Article Text
Abstract
Purpose The aim of this study was to evaluate the real-world efficacy and safety of adding Liraglutide in inadequately controlled patients with oral antidiabetic drugs.
Material and methods This observational study assessed the efficacy and safety of GLP-1 agonist Liraglutide used as add-on therapy in a group of 83 type 2 diabetes (T2DM) patients from a community endocrinology practice in a 6 month period (July to September 2017). We have retrospectively analysed epidemiological, anthropometric and laboratory data. The primary endpoint was changes in glycated haemoglobin (HbA1C) and secondary endpoints included changes in body mass index (BMI), blood pressure (BP), biochemical parameters and percentage of patients reporting adverse effects of therapy.

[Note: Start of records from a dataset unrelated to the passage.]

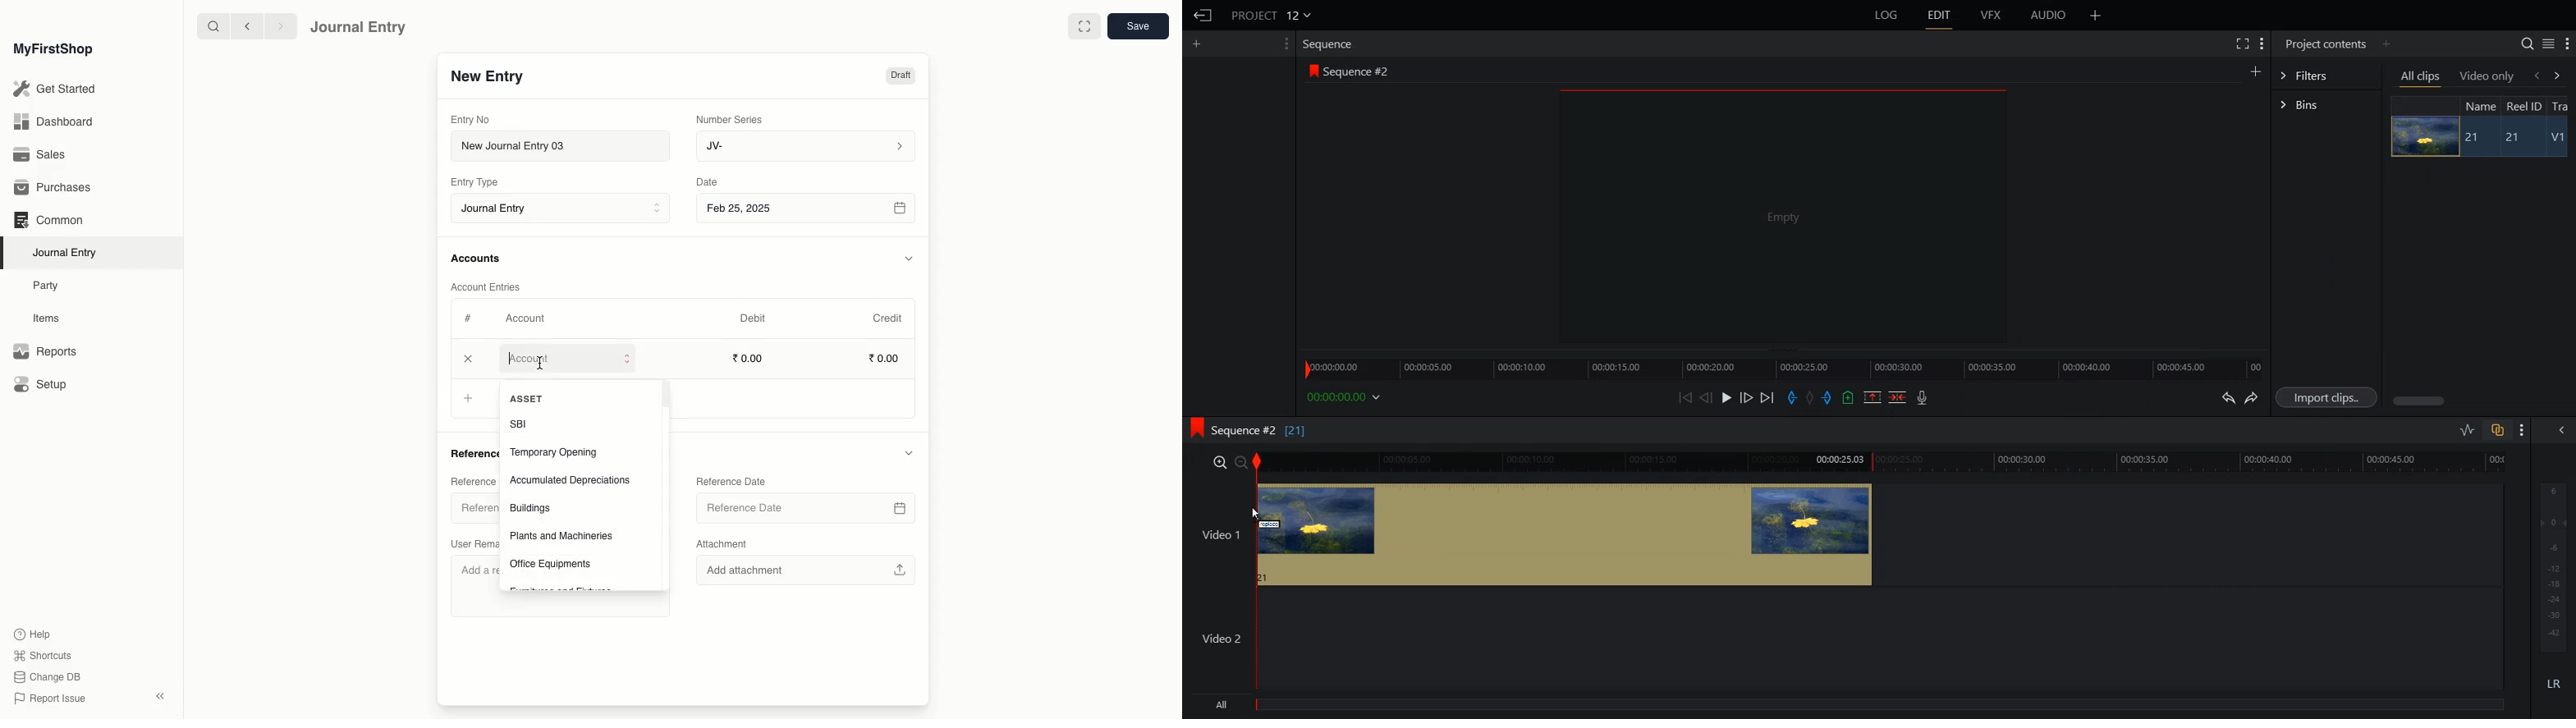 The image size is (2576, 728). I want to click on Entry No, so click(471, 119).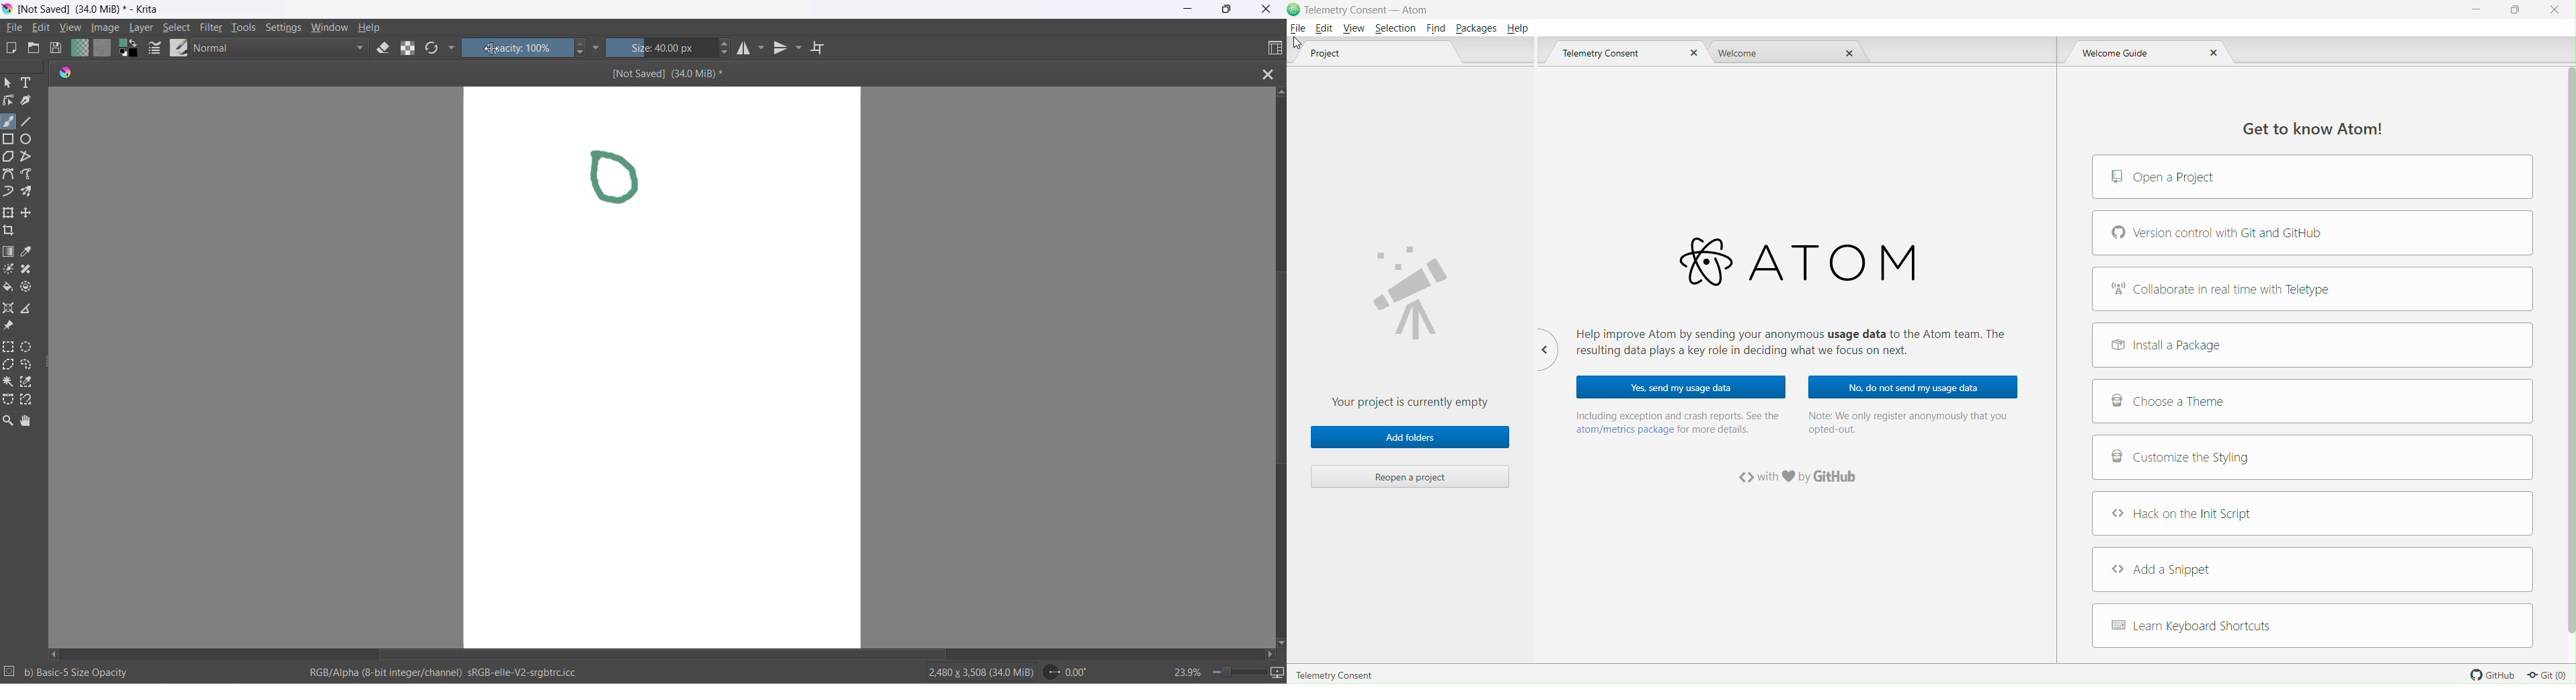  I want to click on measure the distance between two points, so click(32, 308).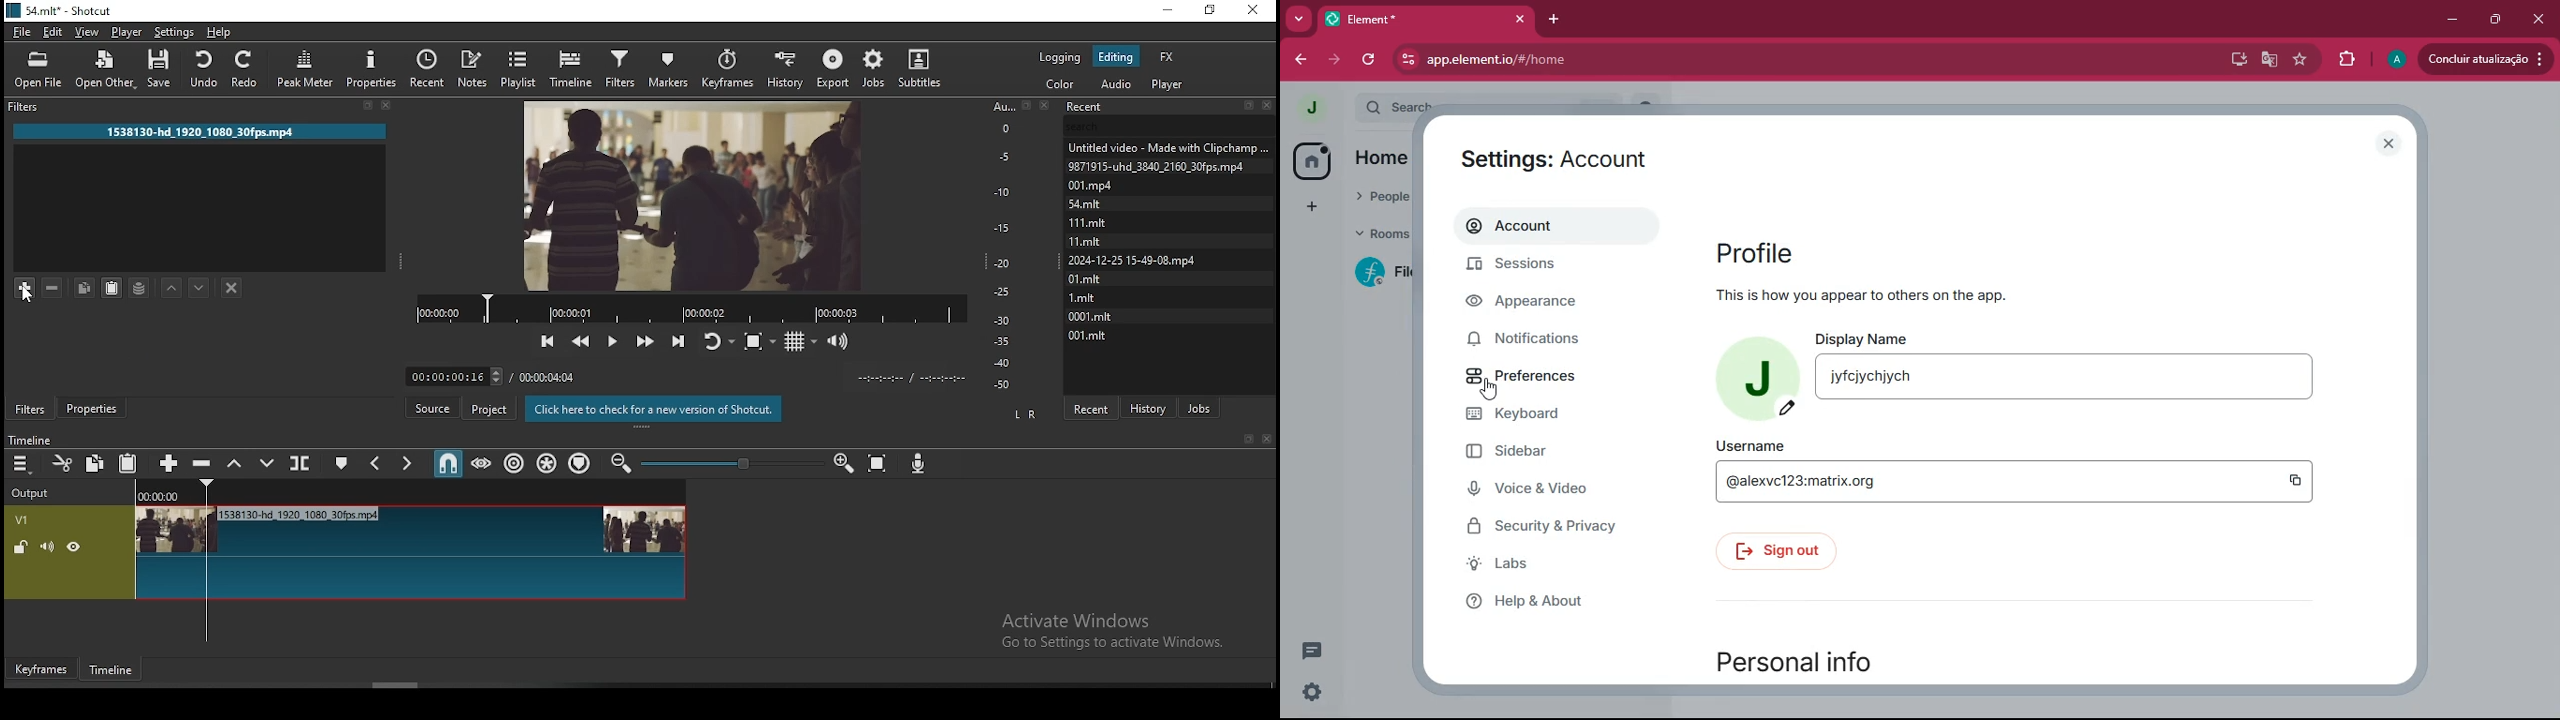  Describe the element at coordinates (42, 670) in the screenshot. I see `keyframe` at that location.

Data were analysed using SPSS version 20.0 and comparisons of continuous variables were performed using Student’s t test.
Results Eighty-three patients were included (54.2% male). Mean age 56.76±9.87 years, mean duration of T2DM 9.46±5.46 years. Prior to treatment, patients had BMI 37.68±6.82 Kg/m2, systolic BP (SBP) 138.80±15.46 mmHg, diastolic BP (DBP) 82.87±10.16 mmHg, fasting glucose 187.33±55.11 mg/dL, HbA1C 8.62%±1.3%, total cholesterol 178.1±35.74 mg/dL, LDL cholesterol (c-LDL) 97.66±32.16 mg/dL, HDL cholesterol (c-HDL) 44.54±13.78 mg/dL, triglycerides 197.64±24.19 mg/dL, GOT 29±20.311 U/L and GPT 39.88±31.69 U/L.
Clinical and biochemical values at 6 months were: BMI 36.08±6.32 Kg/m2 (p<0.001), SBP 132.76±12.11 mmHg (p<0.001), DBP 77.41±5.62 mmHg (p<0.000), fasting glucose 165.16±56 mg/dL (p=0.003), HbA1C 7.73%±1.33% (p<0.001), total cholesterol 170.6±39.19 mg/dL (p=0.230), c-HDL 46.25±15.03 mg/dL (p=0.151), c-LDL 87.74±30.5 mg/dL (p=0.007), triglycerides 198.29±22.29 mg/dL (p=0.957), GOT 24.97±12.49 U/L (p=0.051) and GPT 32.76±18.24 U/L (p=0.026). Any adverse effect was reported.
Statistically significant differences were found regarding several variables, such as BMI, HbA1C, fasting glucose, blood pressure, c-LDL and GPT. No differences were found in total cholesterol, c-HDL, triglycerides and GOT.
Conclusion Six-month therapy with Liraglutide improves not only glycemic control (HbA1C, fasting glucose) but also cardiovascular risk factors (BMI, BP, c-LDL), reducing SBP and DBP by 1 to 5 mmHg. Therefore, Liraglutide may offer an alternative therapy for these patients and will help provide extra cardiovascular benefits.
References and/or acknowledgements No conflict of interest.